3) Real life usage of Antibodies: Most people said they would be highly comfortable using artificial antibodies in the future. However, not that many respondents believed that severe side effects are not going to exist when it is used as a medical treatment. 69.4% believed that there will be a somewhat side effect. 13.3% said they are not sure, and 4% said they think there will be a severe side effect. In conclusion, even though most people agree that there will be a side effect when artificial antibodies are used for medical purposes, they are still willing to use it for further benefits.
To spread information about our project and increase the background knowledge among our community regarding synthetic biology, we created a pamphlet. The pamphlet contained basic information about therapeutic antibodies and what project we are doing this year. Most of the information was created at an intermediate level because we targeted high school students. Since high school comes right college, where you choose your major, we saw the high possibility of interest in high school choosing the future career. Therefore, we wanted to inform high schoolers about synthetic biology and our project to broaden their spectrums.

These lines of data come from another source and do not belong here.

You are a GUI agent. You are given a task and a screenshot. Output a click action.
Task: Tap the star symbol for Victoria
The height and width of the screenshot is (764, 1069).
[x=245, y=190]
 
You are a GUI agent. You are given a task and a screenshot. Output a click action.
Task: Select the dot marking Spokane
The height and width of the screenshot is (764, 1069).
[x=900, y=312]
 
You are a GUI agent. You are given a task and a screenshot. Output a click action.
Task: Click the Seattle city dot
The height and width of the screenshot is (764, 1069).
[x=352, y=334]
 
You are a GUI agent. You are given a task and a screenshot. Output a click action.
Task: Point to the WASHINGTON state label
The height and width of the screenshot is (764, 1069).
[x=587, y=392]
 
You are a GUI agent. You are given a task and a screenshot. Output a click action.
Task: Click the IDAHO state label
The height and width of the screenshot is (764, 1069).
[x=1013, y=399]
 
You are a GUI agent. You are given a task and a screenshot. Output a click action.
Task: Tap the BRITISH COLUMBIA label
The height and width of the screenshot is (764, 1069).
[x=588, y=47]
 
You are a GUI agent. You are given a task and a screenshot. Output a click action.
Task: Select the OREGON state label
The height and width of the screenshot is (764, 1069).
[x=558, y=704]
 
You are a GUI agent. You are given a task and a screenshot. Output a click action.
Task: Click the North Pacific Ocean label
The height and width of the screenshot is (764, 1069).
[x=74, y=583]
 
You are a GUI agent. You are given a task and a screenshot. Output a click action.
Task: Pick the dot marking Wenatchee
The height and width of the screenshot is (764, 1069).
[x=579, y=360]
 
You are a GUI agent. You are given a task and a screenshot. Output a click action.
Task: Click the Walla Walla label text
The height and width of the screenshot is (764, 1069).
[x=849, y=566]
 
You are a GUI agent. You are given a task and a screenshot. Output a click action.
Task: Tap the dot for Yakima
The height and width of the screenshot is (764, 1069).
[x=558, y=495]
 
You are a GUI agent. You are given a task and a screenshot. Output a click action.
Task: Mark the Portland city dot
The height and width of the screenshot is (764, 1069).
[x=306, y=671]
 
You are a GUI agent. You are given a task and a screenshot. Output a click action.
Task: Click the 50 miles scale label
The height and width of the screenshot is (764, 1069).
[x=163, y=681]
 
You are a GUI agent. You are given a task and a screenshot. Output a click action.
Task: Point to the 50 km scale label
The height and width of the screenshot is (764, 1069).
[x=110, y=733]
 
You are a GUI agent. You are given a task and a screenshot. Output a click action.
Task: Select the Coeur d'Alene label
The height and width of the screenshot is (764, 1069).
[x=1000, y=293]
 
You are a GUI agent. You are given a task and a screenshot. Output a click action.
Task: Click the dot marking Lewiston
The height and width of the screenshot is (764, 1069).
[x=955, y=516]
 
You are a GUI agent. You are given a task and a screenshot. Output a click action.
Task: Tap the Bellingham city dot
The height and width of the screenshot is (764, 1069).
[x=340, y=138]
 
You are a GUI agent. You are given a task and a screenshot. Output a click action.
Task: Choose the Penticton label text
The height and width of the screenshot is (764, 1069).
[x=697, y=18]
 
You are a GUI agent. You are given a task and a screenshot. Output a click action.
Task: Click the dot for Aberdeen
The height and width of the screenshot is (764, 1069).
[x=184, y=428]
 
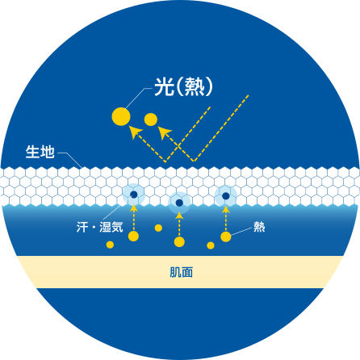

Two of our members successfully distributed over 30 pamphlets in their community. On September 29, our member Yeonjo distributed pamphlets to 10th graders who are part of the private institute of Yongin. As people looked through the pamphlet, Yeonjo briefly introduced our team and iGEM, explained our project's goal, and taught them about simple antibody concepts. On October 14, Melissa gave out pamphlets to 9th graders in Seoul International School. She explained the iGEM Competition itself and our team's project, helping students gain insight into synthetic biology. Also, she placed them on a table so people could see them and take one as they walked by.
On September 24, Jonathan gave an informational presentation to a total of 38 eager to learn 10th and 11th grade students attending Harrow International School Hong Kong about iGEM. He also explained about therapeutic antibodies and the significance of our project. Yoonyee created a visually appealing and easy to understand presentation for quick and direct delivery of information, and it was used during the zoom session. During the presentation, Jonathan showed the students the future applications of therapeutic antibodies, what our project is doing to strengthen our defences against cancer, and addressed common misconceptions about therapeutic antibodies.